● **Required action**:
Render all of the rows below as a numbered list, omitting any blank lines.

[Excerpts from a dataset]
[Start of section]

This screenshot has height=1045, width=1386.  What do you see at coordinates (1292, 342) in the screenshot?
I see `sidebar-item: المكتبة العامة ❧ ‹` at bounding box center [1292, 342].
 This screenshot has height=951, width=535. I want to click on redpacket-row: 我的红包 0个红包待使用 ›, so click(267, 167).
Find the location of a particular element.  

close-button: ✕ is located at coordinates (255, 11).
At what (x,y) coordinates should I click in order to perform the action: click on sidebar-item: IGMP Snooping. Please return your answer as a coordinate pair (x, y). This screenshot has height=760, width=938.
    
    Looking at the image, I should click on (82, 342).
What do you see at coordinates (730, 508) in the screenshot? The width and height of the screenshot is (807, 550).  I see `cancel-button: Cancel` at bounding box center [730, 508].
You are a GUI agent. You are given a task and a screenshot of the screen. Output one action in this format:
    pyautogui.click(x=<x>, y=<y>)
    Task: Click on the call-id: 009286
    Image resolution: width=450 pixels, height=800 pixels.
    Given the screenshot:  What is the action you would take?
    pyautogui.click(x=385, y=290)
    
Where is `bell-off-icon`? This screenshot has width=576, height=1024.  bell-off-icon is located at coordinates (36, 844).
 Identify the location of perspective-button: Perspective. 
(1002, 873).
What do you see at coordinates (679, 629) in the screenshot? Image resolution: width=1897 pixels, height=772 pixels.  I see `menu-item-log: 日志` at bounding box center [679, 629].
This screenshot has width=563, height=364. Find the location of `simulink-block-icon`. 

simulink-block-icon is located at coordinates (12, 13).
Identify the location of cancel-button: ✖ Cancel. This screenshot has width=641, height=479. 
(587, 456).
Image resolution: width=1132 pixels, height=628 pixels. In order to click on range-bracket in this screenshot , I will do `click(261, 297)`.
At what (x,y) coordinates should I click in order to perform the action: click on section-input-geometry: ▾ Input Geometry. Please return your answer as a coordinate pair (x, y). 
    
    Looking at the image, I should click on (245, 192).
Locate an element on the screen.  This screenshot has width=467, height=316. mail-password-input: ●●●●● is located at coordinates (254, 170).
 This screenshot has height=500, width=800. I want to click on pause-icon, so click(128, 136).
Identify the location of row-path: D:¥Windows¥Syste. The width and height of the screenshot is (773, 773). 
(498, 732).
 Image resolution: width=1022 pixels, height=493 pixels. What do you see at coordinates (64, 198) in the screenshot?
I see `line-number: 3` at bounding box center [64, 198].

[End of section]

● **Your solution**:
1. This screenshot has height=1045, width=1386.  What do you see at coordinates (1292, 342) in the screenshot?
2. I see `sidebar-item: المكتبة العامة ❧ ‹` at bounding box center [1292, 342].
3.  This screenshot has height=951, width=535. I want to click on redpacket-row: 我的红包 0个红包待使用 ›, so click(267, 167).
4. Find the location of a particular element.  
5. close-button: ✕ is located at coordinates (255, 11).
6. At what (x,y) coordinates should I click in order to perform the action: click on sidebar-item: IGMP Snooping. Please return your answer as a coordinate pair (x, y). This screenshot has height=760, width=938.
7.     Looking at the image, I should click on (82, 342).
8. What do you see at coordinates (730, 508) in the screenshot? The width and height of the screenshot is (807, 550).  I see `cancel-button: Cancel` at bounding box center [730, 508].
9. You are a GUI agent. You are given a task and a screenshot of the screen. Output one action in this format:
10.     pyautogui.click(x=<x>, y=<y>)
11.     Task: Click on the call-id: 009286
12.     Image resolution: width=450 pixels, height=800 pixels.
13.     Given the screenshot:  What is the action you would take?
14.     pyautogui.click(x=385, y=290)
15. Where is `bell-off-icon`? This screenshot has width=576, height=1024.  bell-off-icon is located at coordinates (36, 844).
16.  Identify the location of perspective-button: Perspective. 
17. (1002, 873).
18. What do you see at coordinates (679, 629) in the screenshot? Image resolution: width=1897 pixels, height=772 pixels.  I see `menu-item-log: 日志` at bounding box center [679, 629].
19. This screenshot has width=563, height=364. Find the location of `simulink-block-icon`. 
20. simulink-block-icon is located at coordinates (12, 13).
21. Identify the location of cancel-button: ✖ Cancel. This screenshot has width=641, height=479. 
22. (587, 456).
23. Image resolution: width=1132 pixels, height=628 pixels. In order to click on range-bracket in this screenshot , I will do `click(261, 297)`.
24. At what (x,y) coordinates should I click in order to perform the action: click on section-input-geometry: ▾ Input Geometry. Please return your answer as a coordinate pair (x, y). 
25.     Looking at the image, I should click on (245, 192).
26. Locate an element on the screen.  This screenshot has width=467, height=316. mail-password-input: ●●●●● is located at coordinates (254, 170).
27.  This screenshot has height=500, width=800. I want to click on pause-icon, so click(128, 136).
28. Identify the location of row-path: D:¥Windows¥Syste. The width and height of the screenshot is (773, 773). 
29. (498, 732).
30.  Image resolution: width=1022 pixels, height=493 pixels. What do you see at coordinates (64, 198) in the screenshot?
31. I see `line-number: 3` at bounding box center [64, 198].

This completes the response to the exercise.